Elle évoque ensuite "l'arrivée de la paix" avec le congrès de Lunéville et l'envoi dune ambassade suisse. "J'aurais désiré avec passion que mon fils put en être. Je lui crois des talents pour cette partie là, et lui même en avait une grande envie, mais cela n'a pu s'arranger, il était trop jeune pour être envoyé en chef. Nous aurons d'ailleurs notre grand diplomate Glayre, qui semble fait exprès, et mon Henry est trop élevé en dignité pour redescendre à la place d'un simple secrétaire [...]. Je ne sais quel malheureux nuage s'est répandu entre vos enfants et moi. Je crois qu'il n'y ait là dedans quelque tripotage d'une femme qui est sujette à en faire ; je sais que je n'ai rien du tout à me reprocher, bien au contraire [...]. Je regrette en silence de n'avoir pas mieux su mériter leur amitié ; j'espère au moins conserver celle de leur père [...]".
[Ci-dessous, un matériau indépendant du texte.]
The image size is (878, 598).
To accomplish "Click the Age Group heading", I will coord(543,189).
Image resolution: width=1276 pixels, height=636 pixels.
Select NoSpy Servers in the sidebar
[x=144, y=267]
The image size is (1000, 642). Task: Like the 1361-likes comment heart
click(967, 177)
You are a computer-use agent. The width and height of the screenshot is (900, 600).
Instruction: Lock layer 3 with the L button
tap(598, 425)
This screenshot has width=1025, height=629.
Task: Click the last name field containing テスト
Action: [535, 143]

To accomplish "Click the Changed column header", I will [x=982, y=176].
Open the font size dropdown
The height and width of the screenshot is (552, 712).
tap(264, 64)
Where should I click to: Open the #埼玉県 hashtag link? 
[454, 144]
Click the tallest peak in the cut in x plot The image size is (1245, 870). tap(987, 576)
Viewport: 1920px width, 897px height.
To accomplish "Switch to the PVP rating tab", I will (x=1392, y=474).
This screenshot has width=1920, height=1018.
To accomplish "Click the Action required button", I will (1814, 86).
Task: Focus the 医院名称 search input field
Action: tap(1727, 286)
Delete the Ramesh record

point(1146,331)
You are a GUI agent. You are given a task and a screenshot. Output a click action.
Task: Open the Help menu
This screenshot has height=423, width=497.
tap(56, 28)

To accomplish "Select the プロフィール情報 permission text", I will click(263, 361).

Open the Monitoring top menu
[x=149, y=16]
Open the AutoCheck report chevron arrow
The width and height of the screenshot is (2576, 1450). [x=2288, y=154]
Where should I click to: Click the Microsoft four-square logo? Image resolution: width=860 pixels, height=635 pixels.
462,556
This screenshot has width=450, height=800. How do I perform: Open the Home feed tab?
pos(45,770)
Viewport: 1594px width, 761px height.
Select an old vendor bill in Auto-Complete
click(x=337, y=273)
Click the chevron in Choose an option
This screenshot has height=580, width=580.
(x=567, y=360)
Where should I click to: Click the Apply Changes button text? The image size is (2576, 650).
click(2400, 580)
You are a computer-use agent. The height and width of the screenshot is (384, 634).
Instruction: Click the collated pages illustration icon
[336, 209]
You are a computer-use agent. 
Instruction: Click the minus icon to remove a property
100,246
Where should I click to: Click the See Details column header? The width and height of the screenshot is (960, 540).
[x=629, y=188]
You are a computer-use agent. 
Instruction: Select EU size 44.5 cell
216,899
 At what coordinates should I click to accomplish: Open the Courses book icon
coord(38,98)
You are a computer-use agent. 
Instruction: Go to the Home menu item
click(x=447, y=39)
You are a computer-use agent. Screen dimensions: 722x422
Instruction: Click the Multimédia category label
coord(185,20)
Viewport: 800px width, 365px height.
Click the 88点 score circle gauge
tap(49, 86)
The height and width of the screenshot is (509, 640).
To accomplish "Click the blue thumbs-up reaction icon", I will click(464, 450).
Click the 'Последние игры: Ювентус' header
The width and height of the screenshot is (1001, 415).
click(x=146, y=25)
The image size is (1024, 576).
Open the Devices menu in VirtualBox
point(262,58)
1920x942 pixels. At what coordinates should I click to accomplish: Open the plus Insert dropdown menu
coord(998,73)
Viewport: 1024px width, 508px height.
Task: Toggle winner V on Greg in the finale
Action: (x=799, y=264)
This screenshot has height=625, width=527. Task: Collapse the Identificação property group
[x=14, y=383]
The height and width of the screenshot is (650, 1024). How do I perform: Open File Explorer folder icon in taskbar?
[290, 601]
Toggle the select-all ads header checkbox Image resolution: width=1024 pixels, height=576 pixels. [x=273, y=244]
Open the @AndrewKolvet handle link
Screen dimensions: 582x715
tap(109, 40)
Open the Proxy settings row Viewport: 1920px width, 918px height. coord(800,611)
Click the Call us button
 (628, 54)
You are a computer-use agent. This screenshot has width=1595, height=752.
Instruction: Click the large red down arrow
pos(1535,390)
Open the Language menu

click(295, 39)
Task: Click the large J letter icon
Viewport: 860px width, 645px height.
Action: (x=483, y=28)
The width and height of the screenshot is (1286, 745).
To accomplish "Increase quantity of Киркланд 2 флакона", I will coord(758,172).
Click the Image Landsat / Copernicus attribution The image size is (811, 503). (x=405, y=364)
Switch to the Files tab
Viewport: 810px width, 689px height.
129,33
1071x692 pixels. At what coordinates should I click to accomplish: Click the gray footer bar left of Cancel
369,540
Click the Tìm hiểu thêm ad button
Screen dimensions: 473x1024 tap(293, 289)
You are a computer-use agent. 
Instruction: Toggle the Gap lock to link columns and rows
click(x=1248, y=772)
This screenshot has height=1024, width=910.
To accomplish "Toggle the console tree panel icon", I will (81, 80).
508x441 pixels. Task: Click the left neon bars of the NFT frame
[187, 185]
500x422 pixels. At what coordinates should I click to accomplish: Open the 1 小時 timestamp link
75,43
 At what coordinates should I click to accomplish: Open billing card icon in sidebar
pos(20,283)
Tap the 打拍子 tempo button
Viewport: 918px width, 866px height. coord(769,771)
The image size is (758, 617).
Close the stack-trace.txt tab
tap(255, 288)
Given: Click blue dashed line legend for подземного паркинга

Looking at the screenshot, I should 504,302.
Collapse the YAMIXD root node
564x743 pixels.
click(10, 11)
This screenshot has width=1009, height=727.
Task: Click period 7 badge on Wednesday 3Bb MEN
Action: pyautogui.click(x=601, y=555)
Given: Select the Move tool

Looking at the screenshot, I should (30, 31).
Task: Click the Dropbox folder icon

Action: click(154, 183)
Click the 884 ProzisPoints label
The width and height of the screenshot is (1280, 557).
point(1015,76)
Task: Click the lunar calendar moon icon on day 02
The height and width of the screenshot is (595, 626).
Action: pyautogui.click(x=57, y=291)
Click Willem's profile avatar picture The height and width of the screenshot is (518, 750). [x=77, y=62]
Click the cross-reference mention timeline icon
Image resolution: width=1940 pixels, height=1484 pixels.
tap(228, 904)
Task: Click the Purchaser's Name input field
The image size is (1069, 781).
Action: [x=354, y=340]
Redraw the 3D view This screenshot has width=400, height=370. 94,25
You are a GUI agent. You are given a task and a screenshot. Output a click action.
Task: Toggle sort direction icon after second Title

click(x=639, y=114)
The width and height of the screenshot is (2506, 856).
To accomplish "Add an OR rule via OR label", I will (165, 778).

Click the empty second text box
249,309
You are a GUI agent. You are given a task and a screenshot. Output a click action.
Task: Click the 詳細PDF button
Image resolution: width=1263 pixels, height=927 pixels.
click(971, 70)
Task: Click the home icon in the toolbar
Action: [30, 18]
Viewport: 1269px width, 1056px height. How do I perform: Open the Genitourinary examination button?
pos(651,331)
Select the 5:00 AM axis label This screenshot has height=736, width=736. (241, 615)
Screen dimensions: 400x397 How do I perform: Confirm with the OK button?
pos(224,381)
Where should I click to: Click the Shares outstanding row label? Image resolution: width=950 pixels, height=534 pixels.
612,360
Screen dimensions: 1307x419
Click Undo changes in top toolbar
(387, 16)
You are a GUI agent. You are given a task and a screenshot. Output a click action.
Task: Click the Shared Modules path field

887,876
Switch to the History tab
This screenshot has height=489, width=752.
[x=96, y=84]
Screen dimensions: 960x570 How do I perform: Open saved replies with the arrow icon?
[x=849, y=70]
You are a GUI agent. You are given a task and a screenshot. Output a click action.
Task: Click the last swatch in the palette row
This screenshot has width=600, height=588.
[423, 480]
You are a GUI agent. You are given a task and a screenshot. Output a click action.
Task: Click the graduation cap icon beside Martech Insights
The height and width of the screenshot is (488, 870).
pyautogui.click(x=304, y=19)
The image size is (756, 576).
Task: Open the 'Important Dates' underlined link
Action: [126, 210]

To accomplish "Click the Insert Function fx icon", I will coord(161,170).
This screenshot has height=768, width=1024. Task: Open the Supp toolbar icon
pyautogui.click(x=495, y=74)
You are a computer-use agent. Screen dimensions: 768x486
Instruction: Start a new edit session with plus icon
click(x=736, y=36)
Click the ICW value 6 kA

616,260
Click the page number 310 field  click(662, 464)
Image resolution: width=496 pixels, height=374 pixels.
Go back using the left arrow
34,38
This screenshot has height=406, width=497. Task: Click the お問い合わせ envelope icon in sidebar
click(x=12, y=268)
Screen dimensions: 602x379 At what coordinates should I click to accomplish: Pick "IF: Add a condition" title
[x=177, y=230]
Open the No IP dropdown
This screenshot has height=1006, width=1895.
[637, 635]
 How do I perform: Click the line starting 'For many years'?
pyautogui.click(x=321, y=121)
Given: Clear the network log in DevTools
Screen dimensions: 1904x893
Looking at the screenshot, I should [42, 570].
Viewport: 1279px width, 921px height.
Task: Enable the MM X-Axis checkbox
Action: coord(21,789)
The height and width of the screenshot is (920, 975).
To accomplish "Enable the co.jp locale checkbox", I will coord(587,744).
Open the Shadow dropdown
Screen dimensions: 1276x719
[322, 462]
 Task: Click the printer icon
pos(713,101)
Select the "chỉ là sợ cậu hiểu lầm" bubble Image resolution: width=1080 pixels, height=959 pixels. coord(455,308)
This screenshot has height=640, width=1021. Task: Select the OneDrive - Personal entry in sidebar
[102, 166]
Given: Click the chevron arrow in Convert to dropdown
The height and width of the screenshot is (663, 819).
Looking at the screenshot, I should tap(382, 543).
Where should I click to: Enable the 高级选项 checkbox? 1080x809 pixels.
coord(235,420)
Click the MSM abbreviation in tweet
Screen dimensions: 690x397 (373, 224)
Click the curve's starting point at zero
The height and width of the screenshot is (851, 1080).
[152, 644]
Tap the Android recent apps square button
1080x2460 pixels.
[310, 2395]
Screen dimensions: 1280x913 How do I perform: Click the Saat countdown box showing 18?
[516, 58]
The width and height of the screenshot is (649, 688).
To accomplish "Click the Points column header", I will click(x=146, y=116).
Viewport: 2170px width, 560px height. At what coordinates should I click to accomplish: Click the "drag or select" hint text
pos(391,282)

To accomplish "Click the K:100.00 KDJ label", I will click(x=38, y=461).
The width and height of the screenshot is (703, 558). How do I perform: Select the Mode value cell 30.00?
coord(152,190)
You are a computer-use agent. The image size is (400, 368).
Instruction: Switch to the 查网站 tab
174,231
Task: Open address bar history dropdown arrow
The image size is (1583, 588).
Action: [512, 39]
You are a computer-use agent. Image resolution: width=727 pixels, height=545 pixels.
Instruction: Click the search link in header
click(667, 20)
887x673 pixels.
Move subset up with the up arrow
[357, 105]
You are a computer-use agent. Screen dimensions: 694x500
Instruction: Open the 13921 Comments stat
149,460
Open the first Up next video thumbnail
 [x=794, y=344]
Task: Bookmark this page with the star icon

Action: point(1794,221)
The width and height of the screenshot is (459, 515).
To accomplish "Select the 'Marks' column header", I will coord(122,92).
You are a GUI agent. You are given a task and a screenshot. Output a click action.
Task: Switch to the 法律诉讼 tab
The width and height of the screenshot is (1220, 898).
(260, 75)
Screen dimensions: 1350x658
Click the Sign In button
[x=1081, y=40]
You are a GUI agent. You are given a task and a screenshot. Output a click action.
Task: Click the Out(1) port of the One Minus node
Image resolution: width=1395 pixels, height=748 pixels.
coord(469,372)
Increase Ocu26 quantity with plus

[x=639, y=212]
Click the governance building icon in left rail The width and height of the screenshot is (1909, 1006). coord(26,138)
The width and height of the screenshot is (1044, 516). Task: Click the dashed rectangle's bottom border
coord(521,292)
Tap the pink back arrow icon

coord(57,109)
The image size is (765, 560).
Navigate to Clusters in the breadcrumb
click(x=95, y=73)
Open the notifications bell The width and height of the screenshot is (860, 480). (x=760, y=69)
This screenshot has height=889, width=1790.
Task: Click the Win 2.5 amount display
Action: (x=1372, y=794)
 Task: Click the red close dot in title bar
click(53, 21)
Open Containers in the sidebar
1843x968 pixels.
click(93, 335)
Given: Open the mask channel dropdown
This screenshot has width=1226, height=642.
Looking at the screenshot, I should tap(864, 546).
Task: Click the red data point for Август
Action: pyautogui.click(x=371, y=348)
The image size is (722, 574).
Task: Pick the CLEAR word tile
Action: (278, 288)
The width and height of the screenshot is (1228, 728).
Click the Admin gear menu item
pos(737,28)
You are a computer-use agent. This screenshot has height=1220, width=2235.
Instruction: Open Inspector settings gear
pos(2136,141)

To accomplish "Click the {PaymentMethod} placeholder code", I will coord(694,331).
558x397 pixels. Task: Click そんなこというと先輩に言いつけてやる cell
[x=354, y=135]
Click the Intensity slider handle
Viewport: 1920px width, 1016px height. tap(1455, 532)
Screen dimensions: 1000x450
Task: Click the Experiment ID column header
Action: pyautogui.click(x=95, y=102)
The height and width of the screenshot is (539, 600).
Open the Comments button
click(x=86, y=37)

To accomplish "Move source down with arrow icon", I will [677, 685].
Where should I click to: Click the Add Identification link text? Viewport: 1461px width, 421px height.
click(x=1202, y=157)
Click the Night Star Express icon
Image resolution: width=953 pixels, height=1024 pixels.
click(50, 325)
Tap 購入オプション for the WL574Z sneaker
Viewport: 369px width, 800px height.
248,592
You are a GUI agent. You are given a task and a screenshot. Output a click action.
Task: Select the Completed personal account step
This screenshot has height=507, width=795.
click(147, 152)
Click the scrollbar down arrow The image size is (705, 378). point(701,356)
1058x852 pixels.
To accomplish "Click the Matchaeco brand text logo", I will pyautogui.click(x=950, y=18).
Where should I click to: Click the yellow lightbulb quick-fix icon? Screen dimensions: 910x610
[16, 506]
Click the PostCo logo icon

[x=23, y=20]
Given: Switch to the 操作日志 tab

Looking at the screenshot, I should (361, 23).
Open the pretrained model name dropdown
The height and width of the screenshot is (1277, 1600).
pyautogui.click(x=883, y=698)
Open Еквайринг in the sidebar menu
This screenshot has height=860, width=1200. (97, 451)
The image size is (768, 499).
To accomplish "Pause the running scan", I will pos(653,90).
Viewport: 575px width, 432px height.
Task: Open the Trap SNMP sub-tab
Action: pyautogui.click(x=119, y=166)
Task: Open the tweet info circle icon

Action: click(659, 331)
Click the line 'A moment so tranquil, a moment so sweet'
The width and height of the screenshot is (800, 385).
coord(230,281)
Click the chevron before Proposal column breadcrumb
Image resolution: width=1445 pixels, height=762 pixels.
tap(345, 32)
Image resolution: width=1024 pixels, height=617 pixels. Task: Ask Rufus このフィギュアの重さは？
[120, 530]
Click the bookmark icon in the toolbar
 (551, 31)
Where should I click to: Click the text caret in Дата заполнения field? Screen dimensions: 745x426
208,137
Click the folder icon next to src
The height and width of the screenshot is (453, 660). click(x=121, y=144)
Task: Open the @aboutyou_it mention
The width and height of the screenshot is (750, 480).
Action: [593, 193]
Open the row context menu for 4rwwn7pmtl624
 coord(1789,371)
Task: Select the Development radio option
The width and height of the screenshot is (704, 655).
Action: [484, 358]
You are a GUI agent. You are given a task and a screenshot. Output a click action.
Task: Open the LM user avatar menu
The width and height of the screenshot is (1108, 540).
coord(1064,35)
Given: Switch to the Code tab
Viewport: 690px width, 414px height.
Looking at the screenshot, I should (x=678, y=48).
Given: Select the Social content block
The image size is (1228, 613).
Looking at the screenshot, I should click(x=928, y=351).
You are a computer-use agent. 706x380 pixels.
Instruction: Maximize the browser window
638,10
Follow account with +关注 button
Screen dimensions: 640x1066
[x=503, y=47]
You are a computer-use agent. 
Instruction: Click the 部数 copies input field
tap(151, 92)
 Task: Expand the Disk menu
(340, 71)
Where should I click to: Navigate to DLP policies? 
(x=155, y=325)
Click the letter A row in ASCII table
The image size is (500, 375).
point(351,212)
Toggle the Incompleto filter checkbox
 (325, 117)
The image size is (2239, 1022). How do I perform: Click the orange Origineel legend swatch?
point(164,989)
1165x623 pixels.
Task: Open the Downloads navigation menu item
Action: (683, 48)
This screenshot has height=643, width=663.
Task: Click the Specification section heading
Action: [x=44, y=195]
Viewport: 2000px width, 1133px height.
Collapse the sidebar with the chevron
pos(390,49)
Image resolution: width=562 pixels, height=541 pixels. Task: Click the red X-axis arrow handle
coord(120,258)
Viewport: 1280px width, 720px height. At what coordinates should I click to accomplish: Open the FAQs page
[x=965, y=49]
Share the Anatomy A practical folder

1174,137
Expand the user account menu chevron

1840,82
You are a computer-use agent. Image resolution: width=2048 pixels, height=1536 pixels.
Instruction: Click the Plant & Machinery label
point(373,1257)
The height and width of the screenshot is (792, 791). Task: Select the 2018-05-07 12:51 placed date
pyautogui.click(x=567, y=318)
Adrien de Lezay-Marnésia (1769-1814), qui publia des essais politiques et des recueils poétiques, avait émigré en Suisse en 1793, et rentra en France sous le Consulat pour devenir diplomate et préfet.

Lettre signée "Isabelle". Encre brune sur papier vergé filigrané. Adresse au verso du feuillet simple. Fragment de cachet de cire noire.